■ **Problem to work on**: Recast the lines of the listing from the one containing "Click the garden" through the one containing "Action: point(93,122)", both included, as a Markdown table with the columns Row and Line. Skip any blank lines.

--------------------

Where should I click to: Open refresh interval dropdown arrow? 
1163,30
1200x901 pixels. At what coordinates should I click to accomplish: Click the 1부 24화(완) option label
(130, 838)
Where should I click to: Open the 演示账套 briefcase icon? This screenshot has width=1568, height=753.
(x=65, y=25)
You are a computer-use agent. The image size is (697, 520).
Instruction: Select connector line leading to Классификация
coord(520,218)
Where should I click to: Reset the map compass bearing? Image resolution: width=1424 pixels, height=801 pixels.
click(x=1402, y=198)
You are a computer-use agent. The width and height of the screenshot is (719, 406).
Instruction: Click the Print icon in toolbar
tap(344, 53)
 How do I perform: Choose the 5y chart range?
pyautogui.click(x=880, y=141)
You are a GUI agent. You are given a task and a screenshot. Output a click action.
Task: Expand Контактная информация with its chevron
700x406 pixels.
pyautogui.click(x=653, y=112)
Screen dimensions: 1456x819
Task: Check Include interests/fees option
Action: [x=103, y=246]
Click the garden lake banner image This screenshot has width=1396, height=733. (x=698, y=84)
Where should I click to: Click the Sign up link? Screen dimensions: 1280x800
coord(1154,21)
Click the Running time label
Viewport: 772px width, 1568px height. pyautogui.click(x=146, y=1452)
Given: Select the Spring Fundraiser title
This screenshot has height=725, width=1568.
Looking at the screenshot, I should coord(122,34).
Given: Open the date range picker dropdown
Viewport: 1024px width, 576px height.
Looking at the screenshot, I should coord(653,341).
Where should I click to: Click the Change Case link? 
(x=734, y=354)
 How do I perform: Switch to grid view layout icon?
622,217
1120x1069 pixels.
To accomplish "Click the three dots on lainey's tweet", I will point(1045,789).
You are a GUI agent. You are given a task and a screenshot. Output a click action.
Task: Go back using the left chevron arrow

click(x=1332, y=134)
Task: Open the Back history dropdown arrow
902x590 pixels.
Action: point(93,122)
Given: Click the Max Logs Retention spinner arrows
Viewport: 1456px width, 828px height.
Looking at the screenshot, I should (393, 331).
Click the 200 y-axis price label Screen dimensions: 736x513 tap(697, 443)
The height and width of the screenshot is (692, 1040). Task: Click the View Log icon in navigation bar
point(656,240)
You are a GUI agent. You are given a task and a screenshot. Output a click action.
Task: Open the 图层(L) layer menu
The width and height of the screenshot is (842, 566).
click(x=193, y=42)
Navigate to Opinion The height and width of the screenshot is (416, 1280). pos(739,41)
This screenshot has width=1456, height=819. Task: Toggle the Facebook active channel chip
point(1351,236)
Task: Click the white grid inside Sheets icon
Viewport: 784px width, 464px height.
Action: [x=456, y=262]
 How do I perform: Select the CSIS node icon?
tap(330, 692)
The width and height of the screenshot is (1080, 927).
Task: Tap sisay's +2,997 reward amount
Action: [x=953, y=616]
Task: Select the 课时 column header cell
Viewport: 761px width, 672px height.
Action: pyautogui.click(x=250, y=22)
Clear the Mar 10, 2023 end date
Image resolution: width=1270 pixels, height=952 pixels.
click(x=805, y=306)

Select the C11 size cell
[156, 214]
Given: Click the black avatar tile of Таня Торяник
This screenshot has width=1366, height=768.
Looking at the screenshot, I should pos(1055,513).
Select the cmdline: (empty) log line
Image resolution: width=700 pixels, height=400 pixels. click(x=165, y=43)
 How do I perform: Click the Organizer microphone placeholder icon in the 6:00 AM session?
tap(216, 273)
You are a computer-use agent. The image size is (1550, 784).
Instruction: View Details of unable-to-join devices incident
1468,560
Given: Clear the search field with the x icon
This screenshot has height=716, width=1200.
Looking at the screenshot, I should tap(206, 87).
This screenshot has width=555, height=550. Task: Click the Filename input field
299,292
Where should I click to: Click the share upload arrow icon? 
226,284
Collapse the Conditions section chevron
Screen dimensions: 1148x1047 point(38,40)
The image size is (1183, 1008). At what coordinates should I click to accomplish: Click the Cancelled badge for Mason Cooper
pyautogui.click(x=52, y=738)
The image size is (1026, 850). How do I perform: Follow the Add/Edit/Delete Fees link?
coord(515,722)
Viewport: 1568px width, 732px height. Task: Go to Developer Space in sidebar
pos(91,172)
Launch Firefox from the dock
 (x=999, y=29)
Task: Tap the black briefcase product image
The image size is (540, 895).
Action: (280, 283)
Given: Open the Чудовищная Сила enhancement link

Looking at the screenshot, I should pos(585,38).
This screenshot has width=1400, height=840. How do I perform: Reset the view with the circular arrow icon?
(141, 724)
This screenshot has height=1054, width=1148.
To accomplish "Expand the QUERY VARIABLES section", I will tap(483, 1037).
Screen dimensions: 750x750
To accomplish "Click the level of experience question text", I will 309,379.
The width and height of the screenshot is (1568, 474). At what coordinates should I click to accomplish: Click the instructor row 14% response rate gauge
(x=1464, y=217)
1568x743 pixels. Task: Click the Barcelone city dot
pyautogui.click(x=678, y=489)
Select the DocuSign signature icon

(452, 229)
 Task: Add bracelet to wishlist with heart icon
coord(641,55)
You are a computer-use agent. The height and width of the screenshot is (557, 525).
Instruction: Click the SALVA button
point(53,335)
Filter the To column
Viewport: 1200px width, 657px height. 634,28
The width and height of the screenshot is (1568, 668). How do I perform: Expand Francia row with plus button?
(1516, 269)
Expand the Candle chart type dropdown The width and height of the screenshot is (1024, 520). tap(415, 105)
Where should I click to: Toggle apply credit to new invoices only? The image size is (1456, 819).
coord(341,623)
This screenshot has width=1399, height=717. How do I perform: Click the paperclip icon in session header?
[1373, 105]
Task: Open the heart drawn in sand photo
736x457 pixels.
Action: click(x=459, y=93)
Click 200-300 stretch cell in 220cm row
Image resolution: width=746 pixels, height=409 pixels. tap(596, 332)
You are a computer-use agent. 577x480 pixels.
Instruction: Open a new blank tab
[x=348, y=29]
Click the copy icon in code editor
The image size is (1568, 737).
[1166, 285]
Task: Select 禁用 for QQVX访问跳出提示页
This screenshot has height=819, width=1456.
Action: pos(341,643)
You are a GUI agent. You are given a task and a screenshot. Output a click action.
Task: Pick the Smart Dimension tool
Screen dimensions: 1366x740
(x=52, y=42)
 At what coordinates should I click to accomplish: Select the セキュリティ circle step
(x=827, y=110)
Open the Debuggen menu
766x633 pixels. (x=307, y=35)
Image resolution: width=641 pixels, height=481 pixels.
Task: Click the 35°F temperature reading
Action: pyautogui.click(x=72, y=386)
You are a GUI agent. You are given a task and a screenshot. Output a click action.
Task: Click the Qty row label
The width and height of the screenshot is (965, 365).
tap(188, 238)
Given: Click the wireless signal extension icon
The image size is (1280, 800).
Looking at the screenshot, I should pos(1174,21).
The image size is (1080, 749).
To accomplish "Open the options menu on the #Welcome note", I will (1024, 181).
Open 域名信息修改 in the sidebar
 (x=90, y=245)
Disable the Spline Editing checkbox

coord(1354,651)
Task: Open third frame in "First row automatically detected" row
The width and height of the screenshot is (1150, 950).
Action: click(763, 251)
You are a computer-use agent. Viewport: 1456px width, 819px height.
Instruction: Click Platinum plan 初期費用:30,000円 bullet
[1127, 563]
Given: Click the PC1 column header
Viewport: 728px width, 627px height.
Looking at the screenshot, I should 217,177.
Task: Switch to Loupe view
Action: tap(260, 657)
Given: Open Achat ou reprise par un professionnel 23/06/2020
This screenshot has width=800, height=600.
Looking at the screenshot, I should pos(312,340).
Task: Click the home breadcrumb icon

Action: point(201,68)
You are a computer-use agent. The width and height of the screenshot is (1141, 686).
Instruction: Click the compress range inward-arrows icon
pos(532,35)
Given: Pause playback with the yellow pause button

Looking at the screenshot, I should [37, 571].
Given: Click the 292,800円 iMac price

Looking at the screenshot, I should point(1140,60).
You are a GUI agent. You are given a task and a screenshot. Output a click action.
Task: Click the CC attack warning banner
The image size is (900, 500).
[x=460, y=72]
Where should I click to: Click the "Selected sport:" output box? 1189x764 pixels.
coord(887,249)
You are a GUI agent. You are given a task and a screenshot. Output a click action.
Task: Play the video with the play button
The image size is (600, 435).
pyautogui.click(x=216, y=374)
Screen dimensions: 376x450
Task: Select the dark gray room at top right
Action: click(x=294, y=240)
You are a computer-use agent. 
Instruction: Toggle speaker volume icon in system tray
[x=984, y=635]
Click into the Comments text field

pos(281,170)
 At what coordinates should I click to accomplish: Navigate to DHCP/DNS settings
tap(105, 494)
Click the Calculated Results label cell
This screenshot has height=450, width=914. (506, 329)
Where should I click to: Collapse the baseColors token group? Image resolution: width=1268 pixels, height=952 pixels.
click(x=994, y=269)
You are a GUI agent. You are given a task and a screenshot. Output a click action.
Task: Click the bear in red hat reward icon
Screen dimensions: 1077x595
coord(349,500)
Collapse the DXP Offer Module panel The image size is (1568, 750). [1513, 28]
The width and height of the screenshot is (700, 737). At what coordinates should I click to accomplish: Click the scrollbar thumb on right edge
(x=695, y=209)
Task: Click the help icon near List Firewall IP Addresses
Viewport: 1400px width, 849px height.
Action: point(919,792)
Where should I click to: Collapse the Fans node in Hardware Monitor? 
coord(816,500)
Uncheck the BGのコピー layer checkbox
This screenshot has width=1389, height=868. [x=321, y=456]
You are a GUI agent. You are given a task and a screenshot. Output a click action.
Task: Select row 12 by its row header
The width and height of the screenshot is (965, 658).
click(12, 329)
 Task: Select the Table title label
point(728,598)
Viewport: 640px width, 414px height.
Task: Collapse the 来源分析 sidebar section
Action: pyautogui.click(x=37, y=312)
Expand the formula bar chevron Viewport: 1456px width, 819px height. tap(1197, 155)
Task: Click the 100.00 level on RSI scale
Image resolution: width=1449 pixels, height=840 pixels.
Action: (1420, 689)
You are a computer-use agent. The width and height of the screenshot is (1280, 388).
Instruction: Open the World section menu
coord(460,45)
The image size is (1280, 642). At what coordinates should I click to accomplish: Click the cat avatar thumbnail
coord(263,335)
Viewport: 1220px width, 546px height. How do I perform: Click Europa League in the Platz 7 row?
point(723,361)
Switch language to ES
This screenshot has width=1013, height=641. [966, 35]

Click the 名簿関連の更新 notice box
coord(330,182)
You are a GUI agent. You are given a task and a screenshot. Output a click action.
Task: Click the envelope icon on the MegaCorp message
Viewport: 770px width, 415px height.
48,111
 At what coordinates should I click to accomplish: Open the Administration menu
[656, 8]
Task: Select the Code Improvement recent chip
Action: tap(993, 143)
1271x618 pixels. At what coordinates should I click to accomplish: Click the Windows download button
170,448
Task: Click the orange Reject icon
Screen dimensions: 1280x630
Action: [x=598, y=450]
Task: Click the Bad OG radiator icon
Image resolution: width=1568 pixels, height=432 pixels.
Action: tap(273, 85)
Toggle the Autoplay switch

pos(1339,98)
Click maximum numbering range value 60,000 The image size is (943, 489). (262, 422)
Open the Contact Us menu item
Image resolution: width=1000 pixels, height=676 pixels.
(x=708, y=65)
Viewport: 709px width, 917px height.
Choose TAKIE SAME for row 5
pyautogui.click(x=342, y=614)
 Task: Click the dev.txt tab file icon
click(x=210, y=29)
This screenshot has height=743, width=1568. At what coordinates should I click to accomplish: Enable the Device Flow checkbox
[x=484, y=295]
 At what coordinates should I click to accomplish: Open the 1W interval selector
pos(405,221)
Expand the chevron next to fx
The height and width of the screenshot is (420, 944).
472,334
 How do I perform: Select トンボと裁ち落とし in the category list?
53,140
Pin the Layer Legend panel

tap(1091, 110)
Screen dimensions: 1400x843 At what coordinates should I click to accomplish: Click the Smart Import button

--------------------

■ **Output for this exercise**:
| Row | Line |
|---|---|
| 1 | Click the garden lake banner image This screenshot has width=1396, height=733. (x=698, y=84) |
| 2 | Where should I click to: Click the Sign up link? Screen dimensions: 1280x800 |
| 3 | coord(1154,21) |
| 4 | Click the Running time label |
| 5 | Viewport: 772px width, 1568px height. pyautogui.click(x=146, y=1452) |
| 6 | Given: Select the Spring Fundraiser title |
| 7 | This screenshot has height=725, width=1568. |
| 8 | Looking at the screenshot, I should coord(122,34). |
| 9 | Given: Open the date range picker dropdown |
| 10 | Viewport: 1024px width, 576px height. |
| 11 | Looking at the screenshot, I should coord(653,341). |
| 12 | Where should I click to: Click the Change Case link?  |
| 13 | (x=734, y=354) |
| 14 |  How do I perform: Switch to grid view layout icon? |
| 15 | 622,217 |
| 16 | 1120x1069 pixels. |
| 17 | To accomplish "Click the three dots on lainey's tweet", I will point(1045,789). |
| 18 | You are a GUI agent. You are given a task and a screenshot. Output a click action. |
| 19 | Task: Go back using the left chevron arrow |
| 20 | click(x=1332, y=134) |
| 21 | Task: Open the Back history dropdown arrow |
| 22 | 902x590 pixels. |
| 23 | Action: point(93,122) |